El tren suburbano de Saltillo, ¿otro cuento más de la 4T?

El tren suburbano de Saltillo, ¿otro cuento más de la 4T?

Por: Álvaro González

Con los funcionarios de la 4T, a Saltillo y a Coahuila en general ya estaría bueno cantarles aquella famosa canción de “Cien años” que cantaba el inmortal Pedro Infante: Pasaste a mi lado/Con gran indiferencia/Tus ojos ni siquiera/Voltearon hacia mí/Te vi sin que me vieras/Te hablé sin que me oyeras/Y toda mi amargura/Se ahogó dentro de mí…

Y es que la cosa del desprecio no está para menos, lo que ha provocado un despecho mutuo, que deja un muy mal sabor de boca y muchos resentimientos.

En lo que va del sexenio Saltillo, Torreón y en general todo el estado no han merecido una sola obra importante de infraestructura por parte de la 4T, lo que seguramente tiene como consecuencia el desprecio con que el electorado ha tratado a Morena en las urnas, donde no ha sacado sino migajas, mientras en otros estados, a quienes tampoco les han dado la gran cosa, ha arrasado y de ello se ufanan.

Estamos, ciertamente, ante el gobierno federal más tacaño desde aquel legendario sexenio de Adolfo Ruiz Cortines, donde la última noticia es que se retirará todo el presupuesto para darle mantenimiento a los puentes de las carreteras llamadas “libres”, lo que traerá un mayor deterioro de la infraestructura, que ya de por sí sufre un rezago que amenaza prolongarse por todo el sexenio.

Un gobierno que además de tacaño tiene la diferencia que don Adolfo Ruiz Cortines era un muy buen administrador, pero el gobierno de la 4T es uno de los más desorganizados e incompetentes de que se tenga memoria. Son buenísimos para la demolición, pero son un desastre para la construcción.

____________________

## Ejercicios
(a) Responde según la columna sobre el tren suburbano de Saltillo:
(i) ¿Qué canción cita el autor y quién la cantaba?
(ii) ¿Con el sexenio de quién compara al gobierno federal por su tacañería?
(iii) ¿A qué se destinaba el presupuesto que, según la última noticia, se retirará?
(b) Transcribe el fragmento de la columna sobre el tren suburbano que va de "Estamos, ciertamente, ante" a "para la construcción.", ambos incluidos.
Las filas de más abajo no tienen relación con la columna sobre el tren suburbano.

(Entradas guardadas)
____________________

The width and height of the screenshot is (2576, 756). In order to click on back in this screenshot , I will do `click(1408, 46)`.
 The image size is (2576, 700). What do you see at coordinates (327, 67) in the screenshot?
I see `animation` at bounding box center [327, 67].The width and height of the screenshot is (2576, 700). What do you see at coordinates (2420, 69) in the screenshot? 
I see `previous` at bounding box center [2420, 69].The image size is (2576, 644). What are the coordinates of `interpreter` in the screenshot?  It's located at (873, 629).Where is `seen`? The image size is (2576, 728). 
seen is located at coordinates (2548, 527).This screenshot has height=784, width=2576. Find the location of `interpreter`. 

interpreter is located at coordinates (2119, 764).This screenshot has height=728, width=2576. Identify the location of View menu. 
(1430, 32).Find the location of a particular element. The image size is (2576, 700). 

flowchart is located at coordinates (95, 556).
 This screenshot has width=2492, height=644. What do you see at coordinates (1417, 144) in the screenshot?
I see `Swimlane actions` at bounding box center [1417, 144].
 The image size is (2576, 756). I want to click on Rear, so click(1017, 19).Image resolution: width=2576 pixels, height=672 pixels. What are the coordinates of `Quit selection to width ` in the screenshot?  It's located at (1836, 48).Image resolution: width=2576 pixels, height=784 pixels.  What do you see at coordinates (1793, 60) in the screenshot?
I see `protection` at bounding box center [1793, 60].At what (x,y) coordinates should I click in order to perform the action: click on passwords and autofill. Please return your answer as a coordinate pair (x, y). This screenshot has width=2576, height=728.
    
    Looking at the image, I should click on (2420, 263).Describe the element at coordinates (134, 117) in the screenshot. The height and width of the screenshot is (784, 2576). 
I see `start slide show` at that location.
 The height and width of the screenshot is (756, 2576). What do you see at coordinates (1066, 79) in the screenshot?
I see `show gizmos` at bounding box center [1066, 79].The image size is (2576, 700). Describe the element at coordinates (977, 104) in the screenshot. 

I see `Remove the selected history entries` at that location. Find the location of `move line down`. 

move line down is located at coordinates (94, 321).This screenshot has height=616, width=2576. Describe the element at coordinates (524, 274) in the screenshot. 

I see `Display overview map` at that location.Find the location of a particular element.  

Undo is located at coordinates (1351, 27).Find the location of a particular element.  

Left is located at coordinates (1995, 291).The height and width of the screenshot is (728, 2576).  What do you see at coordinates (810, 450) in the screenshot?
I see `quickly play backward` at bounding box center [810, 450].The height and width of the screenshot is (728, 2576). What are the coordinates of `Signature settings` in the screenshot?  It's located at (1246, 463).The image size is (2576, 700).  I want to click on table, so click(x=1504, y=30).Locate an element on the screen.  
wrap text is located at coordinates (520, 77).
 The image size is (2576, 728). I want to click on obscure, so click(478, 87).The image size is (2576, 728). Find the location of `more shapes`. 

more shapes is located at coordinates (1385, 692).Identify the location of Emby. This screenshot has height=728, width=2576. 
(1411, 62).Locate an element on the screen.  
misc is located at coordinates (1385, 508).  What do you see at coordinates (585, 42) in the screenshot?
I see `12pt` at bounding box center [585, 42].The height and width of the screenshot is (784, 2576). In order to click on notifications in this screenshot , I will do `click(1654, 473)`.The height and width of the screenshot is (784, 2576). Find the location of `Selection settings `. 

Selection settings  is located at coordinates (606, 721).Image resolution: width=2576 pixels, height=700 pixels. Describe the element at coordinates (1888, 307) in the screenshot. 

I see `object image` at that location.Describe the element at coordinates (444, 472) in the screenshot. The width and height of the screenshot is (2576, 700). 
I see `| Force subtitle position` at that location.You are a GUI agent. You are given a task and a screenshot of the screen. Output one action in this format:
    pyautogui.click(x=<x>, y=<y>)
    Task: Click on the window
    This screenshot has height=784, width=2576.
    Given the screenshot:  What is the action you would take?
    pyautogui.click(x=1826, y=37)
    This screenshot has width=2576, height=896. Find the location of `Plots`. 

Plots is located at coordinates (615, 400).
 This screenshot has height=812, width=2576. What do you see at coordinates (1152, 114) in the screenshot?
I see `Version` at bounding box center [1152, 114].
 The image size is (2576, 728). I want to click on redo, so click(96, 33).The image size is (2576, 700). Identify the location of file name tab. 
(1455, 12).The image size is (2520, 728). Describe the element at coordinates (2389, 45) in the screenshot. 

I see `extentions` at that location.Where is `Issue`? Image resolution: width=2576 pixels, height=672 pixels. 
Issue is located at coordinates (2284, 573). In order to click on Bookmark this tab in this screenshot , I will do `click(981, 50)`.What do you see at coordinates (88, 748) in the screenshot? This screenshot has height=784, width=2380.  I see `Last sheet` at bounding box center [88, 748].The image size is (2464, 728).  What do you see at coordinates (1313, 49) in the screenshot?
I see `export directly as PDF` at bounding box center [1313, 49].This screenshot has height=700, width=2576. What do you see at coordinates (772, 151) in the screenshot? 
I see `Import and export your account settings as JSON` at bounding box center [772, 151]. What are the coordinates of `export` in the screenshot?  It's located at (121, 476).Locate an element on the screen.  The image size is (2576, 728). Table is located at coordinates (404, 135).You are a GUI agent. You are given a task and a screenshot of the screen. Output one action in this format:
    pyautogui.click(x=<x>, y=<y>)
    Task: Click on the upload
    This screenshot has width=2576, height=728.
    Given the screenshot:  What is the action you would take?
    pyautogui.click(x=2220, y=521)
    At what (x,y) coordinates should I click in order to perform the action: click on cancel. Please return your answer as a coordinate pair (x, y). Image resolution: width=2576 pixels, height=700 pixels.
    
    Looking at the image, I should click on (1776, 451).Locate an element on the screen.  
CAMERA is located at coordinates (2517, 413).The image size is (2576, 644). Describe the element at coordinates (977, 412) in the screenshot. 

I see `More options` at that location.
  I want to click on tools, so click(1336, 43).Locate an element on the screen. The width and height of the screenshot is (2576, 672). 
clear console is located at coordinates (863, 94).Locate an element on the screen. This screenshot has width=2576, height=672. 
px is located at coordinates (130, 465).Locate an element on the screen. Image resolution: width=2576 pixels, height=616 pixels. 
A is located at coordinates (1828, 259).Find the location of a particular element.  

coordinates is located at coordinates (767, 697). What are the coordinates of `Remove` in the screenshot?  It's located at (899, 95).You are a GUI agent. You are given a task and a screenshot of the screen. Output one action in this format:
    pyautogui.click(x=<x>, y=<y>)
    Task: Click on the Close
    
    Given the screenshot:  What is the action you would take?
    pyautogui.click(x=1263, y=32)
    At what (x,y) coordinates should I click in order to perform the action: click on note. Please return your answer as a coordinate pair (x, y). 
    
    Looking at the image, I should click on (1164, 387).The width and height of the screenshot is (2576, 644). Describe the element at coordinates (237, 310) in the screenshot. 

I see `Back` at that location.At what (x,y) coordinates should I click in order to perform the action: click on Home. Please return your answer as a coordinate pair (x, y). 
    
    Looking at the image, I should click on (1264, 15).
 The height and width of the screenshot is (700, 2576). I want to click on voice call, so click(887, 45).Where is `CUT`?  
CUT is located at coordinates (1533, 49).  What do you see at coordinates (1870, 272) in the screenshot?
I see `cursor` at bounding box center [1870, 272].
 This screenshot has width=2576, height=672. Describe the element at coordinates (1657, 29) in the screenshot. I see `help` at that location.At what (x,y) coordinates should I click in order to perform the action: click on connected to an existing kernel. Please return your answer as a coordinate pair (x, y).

____________________

## Resultados esperados
(a)
(i) La canción "Cien años", que cantaba Pedro Infante.
(ii) Con el sexenio de Adolfo Ruiz Cortines.
(iii) Al mantenimiento de los puentes de las carreteras llamadas "libres".

(b)
Estamos, ciertamente, ante el gobierno federal más tacaño desde aquel legendario sexenio de Adolfo Ruiz Cortines, donde la última noticia es que se retirará todo el presupuesto para darle mantenimiento a los puentes de las carreteras llamadas “libres”, lo que traerá un mayor deterioro de la infraestructura, que ya de por sí sufre un rezago que amenaza prolongarse por todo el sexenio.

Un gobierno que además de tacaño tiene la diferencia que don Adolfo Ruiz Cortines era un muy buen administrador, pero el gobierno de la 4T es uno de los más desorganizados e incompetentes de que se tenga memoria. Son buenísimos para la demolición, pero son un desastre para la construcción.